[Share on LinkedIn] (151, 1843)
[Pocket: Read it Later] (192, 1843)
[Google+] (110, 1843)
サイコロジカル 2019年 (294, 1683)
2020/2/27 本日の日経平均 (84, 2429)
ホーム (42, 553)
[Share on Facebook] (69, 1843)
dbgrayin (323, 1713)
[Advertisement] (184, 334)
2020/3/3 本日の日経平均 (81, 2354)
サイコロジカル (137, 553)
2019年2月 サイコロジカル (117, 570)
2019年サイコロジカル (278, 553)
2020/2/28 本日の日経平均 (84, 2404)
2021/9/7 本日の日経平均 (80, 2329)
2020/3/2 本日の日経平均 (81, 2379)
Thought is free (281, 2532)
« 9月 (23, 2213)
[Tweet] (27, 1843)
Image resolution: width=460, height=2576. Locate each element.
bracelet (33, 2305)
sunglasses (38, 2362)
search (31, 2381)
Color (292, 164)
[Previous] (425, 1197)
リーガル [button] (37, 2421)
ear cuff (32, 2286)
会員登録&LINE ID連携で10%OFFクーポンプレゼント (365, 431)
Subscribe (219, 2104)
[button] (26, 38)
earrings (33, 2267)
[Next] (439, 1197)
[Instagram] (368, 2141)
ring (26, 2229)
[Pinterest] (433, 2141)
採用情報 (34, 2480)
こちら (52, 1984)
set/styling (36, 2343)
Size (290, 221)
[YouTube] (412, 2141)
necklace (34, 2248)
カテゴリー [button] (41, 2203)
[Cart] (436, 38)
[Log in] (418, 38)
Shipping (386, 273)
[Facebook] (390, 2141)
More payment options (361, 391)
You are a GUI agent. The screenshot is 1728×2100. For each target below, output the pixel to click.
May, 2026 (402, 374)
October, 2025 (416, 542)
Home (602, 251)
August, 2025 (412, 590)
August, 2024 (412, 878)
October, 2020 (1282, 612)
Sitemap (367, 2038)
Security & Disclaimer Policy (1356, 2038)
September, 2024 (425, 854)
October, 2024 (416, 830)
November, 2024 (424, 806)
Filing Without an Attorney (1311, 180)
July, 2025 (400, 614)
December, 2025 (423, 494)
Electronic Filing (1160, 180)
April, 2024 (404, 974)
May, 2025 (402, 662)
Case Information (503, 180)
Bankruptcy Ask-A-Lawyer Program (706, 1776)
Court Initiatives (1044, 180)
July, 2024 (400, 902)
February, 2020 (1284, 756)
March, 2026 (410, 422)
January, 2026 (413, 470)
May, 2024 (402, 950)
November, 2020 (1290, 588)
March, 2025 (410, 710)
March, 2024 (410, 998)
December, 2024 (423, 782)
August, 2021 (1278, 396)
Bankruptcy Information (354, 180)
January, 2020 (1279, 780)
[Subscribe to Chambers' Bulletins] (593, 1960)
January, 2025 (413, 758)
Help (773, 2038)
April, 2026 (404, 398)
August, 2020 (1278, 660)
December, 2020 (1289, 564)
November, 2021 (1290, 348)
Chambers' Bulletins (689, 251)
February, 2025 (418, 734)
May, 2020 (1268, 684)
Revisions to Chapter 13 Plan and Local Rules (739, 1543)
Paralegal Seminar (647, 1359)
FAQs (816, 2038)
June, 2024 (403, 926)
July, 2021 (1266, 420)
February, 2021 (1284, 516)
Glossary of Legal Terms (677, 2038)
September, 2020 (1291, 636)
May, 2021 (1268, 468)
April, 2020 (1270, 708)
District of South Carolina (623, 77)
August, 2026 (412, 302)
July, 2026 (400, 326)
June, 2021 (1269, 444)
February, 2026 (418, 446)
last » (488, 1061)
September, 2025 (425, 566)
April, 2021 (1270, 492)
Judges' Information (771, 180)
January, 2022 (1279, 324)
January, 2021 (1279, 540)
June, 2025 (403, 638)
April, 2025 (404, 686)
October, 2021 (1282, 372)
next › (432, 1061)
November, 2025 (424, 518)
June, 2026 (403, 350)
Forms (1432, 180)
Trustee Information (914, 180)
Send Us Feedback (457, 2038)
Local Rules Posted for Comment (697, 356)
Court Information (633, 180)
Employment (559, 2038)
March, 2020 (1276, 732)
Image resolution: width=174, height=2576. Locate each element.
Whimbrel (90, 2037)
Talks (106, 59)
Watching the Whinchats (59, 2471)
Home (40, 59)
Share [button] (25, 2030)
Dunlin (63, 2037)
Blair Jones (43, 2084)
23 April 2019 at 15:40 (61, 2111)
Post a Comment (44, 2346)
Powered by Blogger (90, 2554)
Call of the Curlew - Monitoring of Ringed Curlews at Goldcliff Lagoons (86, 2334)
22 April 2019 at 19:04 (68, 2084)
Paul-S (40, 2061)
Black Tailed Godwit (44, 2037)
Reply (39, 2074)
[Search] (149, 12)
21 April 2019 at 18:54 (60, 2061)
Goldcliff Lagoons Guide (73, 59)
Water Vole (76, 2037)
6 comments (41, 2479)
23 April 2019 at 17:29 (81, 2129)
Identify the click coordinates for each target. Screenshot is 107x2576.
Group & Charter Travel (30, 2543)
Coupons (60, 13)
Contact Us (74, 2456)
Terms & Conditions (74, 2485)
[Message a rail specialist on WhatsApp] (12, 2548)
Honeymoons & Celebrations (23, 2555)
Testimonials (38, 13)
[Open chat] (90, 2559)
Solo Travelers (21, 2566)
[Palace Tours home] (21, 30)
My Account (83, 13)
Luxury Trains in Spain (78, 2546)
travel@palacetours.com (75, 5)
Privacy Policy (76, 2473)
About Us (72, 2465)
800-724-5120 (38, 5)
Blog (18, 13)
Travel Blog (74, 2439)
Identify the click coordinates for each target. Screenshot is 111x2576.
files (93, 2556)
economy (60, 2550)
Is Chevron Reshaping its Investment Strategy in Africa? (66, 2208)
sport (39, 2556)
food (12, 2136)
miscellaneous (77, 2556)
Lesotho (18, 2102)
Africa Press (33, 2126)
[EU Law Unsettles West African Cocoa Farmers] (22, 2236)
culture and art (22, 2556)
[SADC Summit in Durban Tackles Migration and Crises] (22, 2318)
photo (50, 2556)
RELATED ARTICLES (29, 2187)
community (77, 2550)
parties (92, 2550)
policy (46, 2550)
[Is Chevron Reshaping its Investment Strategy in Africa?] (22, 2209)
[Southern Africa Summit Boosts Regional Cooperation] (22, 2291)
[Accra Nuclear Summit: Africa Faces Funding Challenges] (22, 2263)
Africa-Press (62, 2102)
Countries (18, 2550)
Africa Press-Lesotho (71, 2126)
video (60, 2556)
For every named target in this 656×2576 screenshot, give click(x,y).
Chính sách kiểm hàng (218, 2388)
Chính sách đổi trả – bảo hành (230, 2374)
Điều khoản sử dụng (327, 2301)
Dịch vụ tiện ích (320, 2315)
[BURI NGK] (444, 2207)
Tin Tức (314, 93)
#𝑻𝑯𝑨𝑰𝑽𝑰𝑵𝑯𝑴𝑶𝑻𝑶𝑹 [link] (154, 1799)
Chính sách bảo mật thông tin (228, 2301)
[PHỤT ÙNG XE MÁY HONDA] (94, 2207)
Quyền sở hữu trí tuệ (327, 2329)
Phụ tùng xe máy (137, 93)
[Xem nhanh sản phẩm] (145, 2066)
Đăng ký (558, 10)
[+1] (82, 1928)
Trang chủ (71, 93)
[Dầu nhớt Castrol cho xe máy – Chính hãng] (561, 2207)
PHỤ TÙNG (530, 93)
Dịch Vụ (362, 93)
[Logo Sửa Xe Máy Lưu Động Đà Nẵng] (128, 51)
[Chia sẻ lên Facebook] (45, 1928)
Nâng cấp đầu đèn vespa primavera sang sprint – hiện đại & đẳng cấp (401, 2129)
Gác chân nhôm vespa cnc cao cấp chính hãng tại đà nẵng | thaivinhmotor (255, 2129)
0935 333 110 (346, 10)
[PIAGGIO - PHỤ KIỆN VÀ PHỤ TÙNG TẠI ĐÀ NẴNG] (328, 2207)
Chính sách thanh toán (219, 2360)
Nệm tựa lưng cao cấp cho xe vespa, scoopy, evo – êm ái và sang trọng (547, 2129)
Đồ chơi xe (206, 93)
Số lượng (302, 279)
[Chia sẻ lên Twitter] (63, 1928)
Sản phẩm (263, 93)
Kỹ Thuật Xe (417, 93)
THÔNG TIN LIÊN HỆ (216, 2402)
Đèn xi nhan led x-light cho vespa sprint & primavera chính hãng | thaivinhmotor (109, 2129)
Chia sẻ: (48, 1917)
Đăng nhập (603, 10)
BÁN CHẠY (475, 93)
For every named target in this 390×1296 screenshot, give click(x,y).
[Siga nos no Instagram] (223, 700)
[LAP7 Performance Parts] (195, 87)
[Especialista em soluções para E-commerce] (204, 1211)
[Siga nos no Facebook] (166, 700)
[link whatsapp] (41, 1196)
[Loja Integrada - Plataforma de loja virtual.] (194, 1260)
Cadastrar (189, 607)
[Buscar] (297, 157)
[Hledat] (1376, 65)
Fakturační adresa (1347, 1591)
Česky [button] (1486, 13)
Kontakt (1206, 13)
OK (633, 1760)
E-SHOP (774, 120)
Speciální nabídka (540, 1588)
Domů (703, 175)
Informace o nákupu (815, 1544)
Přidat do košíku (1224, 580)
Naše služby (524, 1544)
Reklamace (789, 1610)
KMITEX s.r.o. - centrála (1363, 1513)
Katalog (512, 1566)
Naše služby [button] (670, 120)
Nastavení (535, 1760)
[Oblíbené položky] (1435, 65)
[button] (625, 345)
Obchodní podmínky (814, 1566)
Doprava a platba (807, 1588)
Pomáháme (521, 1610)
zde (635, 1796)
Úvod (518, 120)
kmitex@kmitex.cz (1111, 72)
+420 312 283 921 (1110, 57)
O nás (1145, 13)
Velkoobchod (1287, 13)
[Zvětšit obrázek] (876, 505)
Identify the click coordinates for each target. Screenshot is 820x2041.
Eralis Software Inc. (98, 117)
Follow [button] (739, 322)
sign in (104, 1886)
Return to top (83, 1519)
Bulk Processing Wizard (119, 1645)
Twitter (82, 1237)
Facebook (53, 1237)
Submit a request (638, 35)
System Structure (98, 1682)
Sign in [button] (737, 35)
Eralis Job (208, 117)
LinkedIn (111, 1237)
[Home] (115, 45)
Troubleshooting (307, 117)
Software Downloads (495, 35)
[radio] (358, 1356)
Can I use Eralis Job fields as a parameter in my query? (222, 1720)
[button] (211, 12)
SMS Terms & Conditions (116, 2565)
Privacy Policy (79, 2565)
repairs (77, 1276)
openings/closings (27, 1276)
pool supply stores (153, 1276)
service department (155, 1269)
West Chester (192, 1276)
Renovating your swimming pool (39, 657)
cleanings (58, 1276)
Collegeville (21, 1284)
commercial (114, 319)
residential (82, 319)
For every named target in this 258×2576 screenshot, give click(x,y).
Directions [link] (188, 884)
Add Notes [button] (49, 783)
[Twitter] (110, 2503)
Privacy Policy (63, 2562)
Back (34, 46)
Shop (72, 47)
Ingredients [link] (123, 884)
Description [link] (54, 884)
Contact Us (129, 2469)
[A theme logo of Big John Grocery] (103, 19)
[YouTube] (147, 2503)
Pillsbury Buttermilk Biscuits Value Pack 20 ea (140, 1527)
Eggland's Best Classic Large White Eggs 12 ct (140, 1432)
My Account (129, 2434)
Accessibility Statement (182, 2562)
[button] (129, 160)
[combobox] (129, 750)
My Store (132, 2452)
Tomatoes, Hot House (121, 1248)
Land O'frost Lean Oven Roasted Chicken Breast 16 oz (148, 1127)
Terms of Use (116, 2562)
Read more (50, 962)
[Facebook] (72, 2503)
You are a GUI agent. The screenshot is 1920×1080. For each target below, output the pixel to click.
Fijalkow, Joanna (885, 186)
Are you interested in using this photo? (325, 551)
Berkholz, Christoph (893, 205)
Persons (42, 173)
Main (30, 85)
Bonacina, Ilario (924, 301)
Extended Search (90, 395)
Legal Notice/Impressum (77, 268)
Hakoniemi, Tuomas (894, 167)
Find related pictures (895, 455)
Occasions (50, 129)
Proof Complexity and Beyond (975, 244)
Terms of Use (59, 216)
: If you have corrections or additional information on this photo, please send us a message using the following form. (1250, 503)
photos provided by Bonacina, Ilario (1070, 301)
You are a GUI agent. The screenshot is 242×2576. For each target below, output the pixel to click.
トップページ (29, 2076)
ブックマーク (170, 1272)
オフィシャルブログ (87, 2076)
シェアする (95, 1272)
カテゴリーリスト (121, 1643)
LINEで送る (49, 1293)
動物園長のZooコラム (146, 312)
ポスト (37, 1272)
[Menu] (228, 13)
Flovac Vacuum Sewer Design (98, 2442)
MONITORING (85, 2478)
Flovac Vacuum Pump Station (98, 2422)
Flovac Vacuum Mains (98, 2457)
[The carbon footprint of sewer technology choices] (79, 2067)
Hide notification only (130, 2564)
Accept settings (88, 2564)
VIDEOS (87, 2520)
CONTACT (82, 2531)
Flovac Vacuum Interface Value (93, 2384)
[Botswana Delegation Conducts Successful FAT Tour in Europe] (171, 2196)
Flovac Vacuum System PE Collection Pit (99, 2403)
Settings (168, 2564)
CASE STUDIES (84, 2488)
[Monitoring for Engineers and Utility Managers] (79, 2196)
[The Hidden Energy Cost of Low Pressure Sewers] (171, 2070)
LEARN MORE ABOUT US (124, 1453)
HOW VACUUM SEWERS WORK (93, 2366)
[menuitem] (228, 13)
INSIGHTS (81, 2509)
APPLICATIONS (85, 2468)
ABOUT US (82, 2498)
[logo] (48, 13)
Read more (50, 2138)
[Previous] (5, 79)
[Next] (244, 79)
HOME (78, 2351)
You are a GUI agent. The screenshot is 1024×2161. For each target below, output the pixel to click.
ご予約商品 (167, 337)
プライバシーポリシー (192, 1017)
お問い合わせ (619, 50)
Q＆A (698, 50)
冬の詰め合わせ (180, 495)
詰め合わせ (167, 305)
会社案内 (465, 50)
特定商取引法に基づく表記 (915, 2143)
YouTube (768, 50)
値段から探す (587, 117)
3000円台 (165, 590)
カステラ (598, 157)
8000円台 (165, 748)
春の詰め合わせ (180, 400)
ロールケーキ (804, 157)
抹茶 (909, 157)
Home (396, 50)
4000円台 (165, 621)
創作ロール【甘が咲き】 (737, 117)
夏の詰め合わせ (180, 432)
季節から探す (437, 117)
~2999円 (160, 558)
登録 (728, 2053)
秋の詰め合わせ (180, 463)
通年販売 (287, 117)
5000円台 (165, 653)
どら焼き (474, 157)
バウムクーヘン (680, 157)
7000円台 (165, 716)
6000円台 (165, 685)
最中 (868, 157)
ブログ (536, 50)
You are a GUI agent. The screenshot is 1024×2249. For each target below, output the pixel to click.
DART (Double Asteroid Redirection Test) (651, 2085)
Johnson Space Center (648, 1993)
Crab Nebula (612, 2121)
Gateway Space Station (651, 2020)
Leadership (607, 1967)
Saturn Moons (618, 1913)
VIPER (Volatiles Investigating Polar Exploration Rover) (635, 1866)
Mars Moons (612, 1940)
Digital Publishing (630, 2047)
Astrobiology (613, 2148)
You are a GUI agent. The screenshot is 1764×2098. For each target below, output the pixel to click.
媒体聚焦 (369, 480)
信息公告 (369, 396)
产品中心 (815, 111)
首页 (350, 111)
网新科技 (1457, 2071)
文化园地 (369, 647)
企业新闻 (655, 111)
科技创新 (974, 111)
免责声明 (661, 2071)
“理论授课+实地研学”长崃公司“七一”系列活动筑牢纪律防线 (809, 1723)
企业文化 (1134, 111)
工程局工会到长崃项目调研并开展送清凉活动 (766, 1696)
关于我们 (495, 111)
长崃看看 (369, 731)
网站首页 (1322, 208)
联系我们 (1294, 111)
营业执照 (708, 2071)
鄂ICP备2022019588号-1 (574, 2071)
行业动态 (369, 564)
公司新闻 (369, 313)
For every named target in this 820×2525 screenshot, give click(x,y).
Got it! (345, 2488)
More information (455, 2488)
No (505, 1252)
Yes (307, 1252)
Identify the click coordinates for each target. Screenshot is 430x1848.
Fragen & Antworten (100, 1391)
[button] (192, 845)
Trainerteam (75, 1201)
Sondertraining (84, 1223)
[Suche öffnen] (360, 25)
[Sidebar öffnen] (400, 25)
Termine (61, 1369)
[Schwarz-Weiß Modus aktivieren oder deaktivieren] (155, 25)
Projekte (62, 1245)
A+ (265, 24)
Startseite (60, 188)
——
=== TASK BRIEF ===
Report how many lines of the data contain the word "October", using the number alone.

=== ANSWER SECTION ===
4